### Selection

+ + + + + + +

Expanders are a generalisation of the notion of macro. (In fact, it is
more accurate to say that macros are a special case of expanders).

  Instead of using a fixed template for replacing code, code can be
dynamically constructed based on the the parameters given (which do not
need to be expanded).

  TO_WRITE

2.1.2.7 Extensible syntax
.........................

TO_WRITE: how to hook the parser, the parse language...

2.1.3 Restrictions to C
-----------------------

TO_WRITE

3 L presentation
****************

The L compiler is composed of many parts.

  TO_COMPLETE

3.1 L structure
===============

L' compilation process is composed of several parts:

   * The `Parser', that takes the buffer of characters and converts it
     into a tree of forms, the abstract syntax tree.  The input of the
     parser is what is called "L"; and the parser acts according to the
     *Note L concrete syntax::.

   * The `Expander', transforms the abstract, high level forms into
     concrete, low level ones. It is responsible for macro expansion.
     It is also called `Malebolge compiler', because the parsed L forms
     are called Malebolge. Malebolge deals with the abstract syntax of
     the language.

   * The `Code generators', take the low level forms and transform it
     into output.  It is highly dependent of the output; we could
     consider that there are in fact several code generators, and these
     are called `backends'.  It is also called `Cocytus compiler',
     because the low level forms are the Cocytus language. Cocytus
     deals with the precise semantics of the language.

  Malebolge is a bit to Cocytus what C++ is to C: a super-set of the
language, that allows more abstraction, more hiding of informations.
But reading C++ code, one cannot exactly says what will be executed; by
contrast any experienced C programmer knows exactly what's going on
when he reads a C program.  This is exactly the same thing for
Malebolge and Cocytus: reading a Malebolge program provides a global
understanding of the program, you can read the intention of the
programmer, understand the algorithms.  Reading the Cocytus
transformation, you can read how this intention was transformed by the
Malebolge compiler, and how it is translated into machine language.

  Malebolge programs can be converted to Cocytus : both languages
coexists. This is important, because it allows a programmer to manually
check what's going on in its program, AND to have precise control over
the language. So in L, we combine both advantages.  Separating the
language into two levels renders easy both the global comprehension and
deep comprehension of a program.

  We already have a complete compilation process that takes L source
code, parses it, expands it, and generates x86 code dynamically in
memory (that's why the compiler is _interactive_).

+ + + + + + +

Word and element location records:
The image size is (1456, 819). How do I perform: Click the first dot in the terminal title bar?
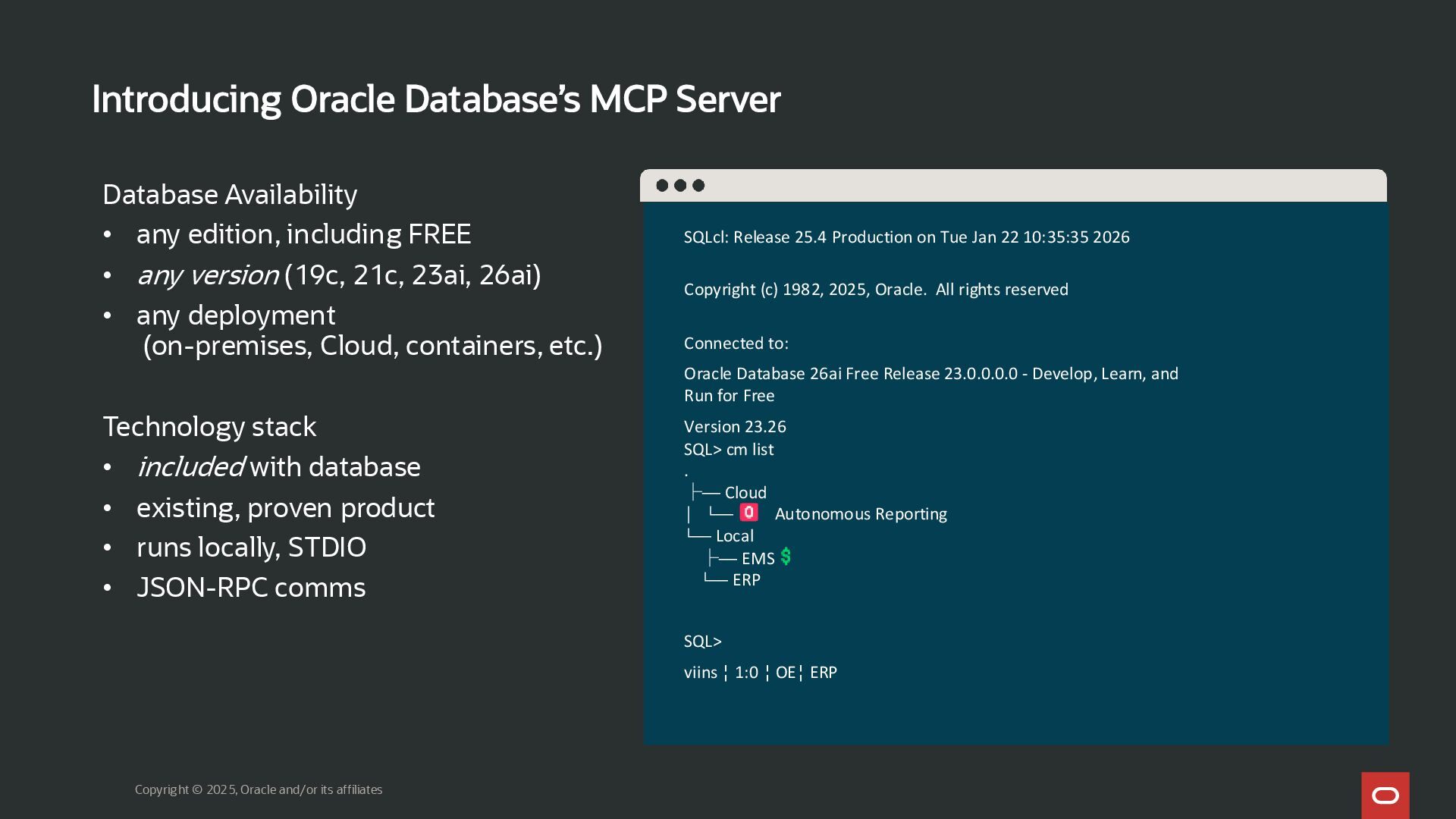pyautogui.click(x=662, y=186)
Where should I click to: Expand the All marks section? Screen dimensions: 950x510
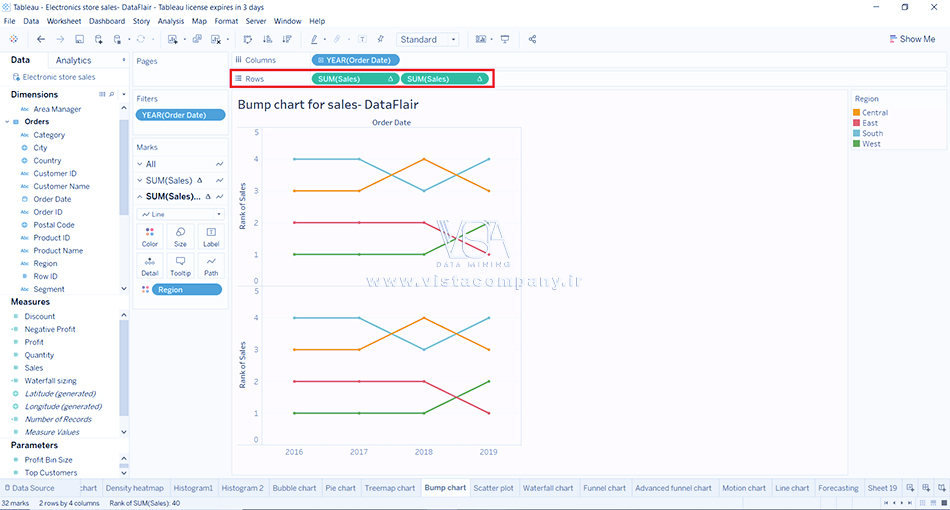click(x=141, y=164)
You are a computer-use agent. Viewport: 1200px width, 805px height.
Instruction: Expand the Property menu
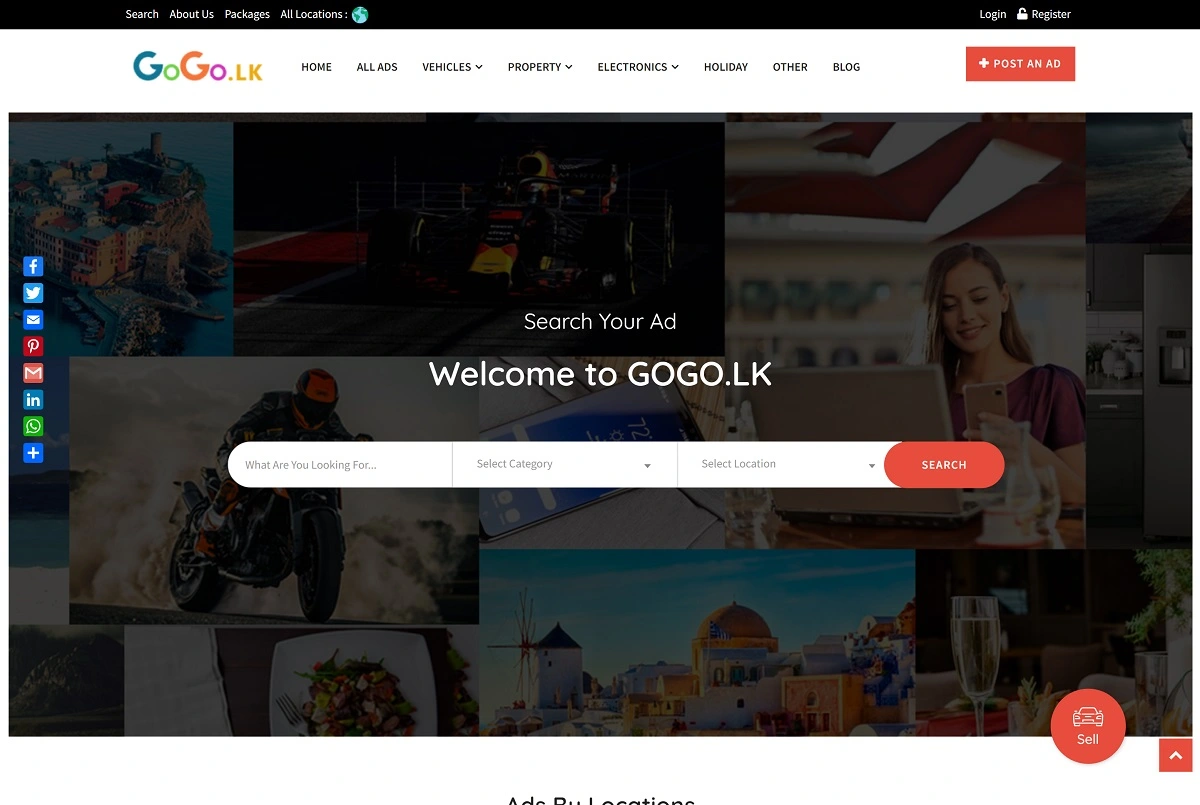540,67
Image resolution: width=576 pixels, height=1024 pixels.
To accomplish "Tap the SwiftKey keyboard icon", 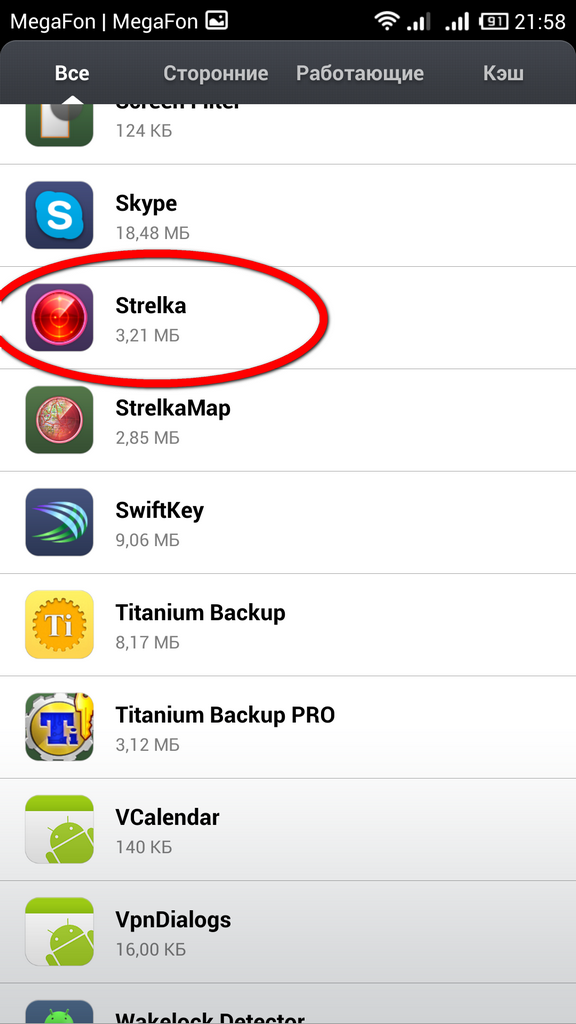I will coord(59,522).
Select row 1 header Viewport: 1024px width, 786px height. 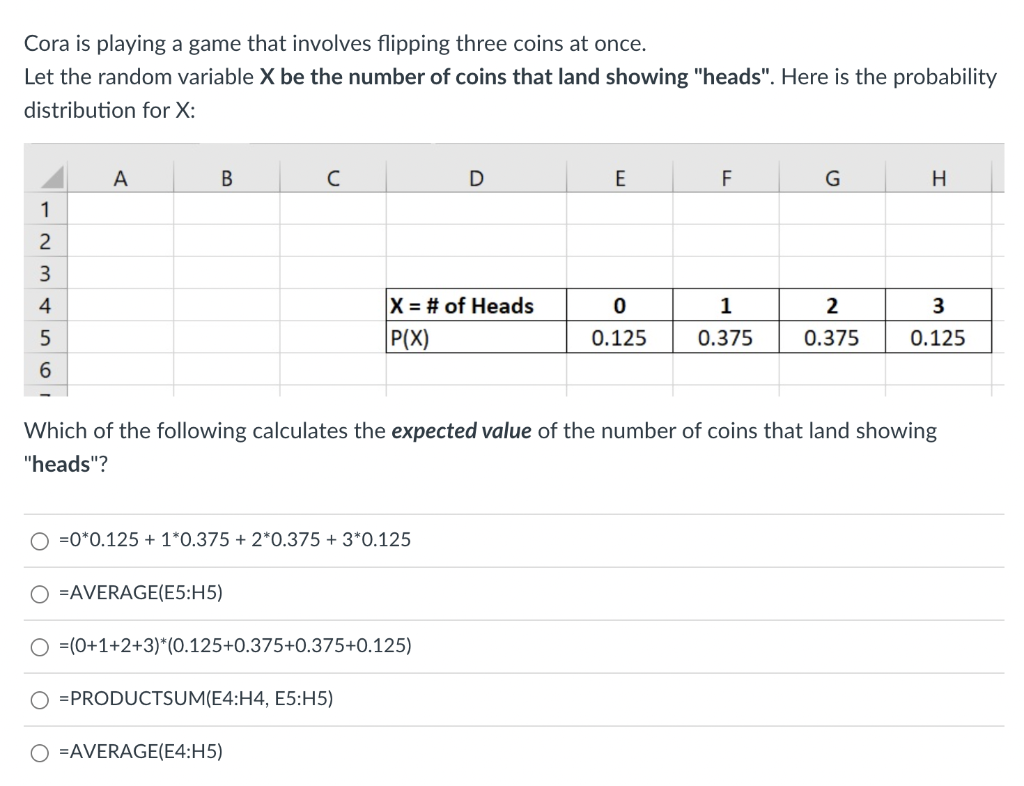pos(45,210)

+ + + + + + +

### Exercise prompt
In the text on the L compiler, what other name is given to the Expander? Rely on the text alone.

### Final result
The Malebolge compiler.